Quote the lines of the listing below, starting at the line that contains "Task: Stop debugging with the red X icon" and ending at the line that contains "Action: (x=374, y=48)", with both of those lines included. Leave the pictures out of your answer.

__STORED DATA__.

★ ★ ★ ★

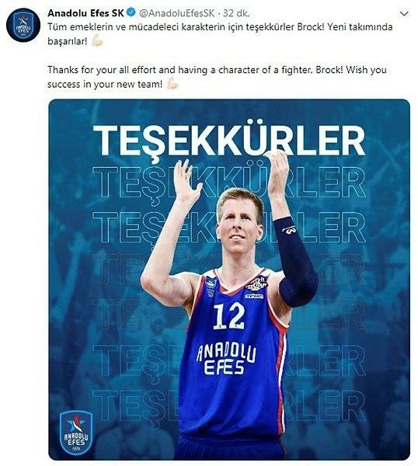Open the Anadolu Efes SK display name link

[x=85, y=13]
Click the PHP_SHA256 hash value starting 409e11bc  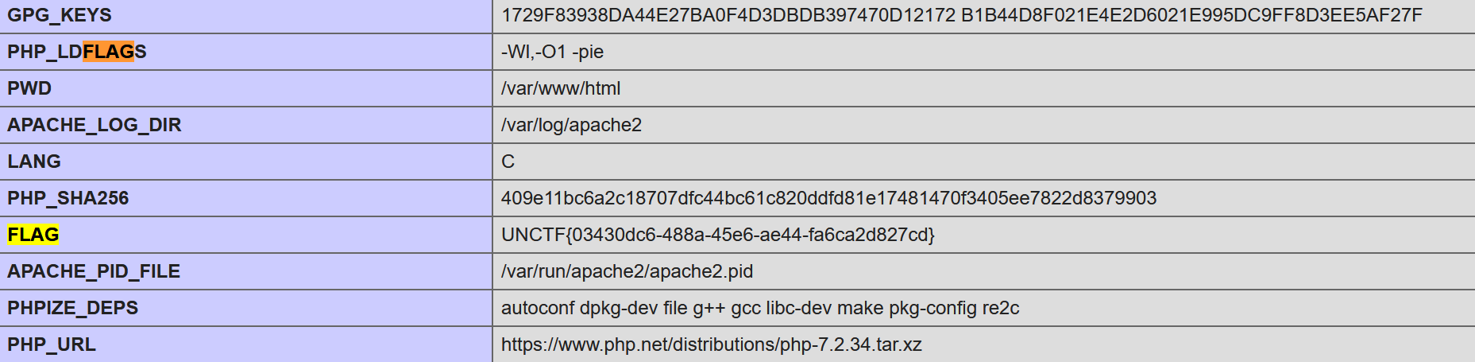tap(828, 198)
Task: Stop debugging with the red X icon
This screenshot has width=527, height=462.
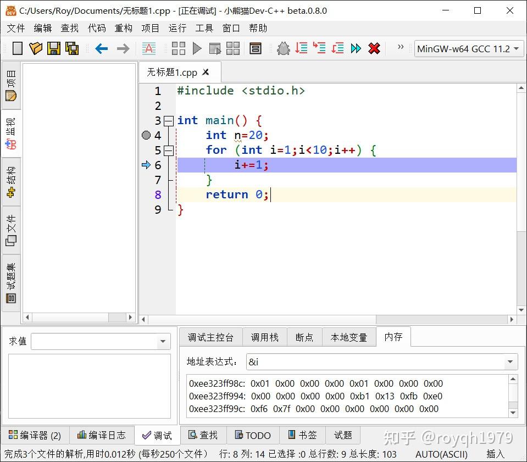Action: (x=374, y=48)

★ ★ ★ ★

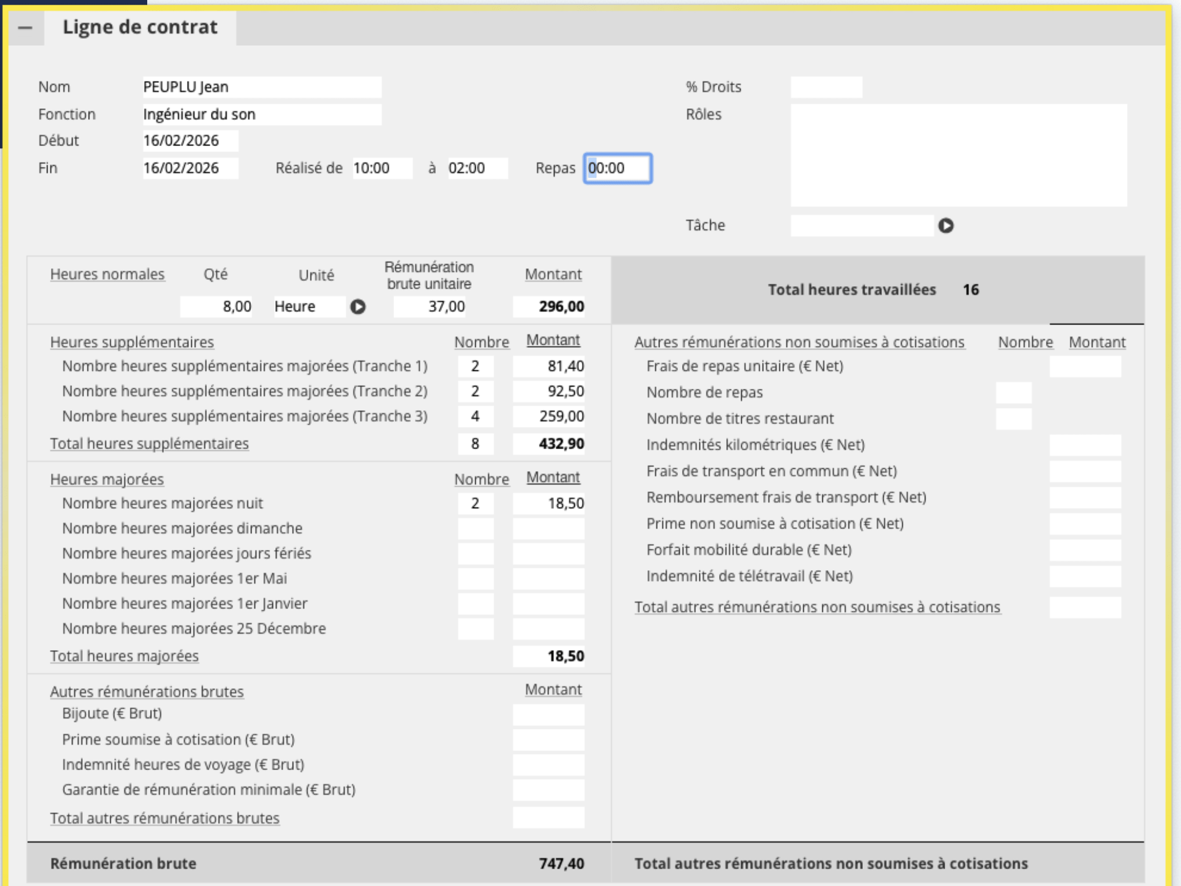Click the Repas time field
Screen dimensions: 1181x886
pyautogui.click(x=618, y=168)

★ ★ ★ ★

__EXERCISE SOLUTION__.
Task: Stop debugging with the red X icon
This screenshot has width=527, height=462.
Action: (x=374, y=48)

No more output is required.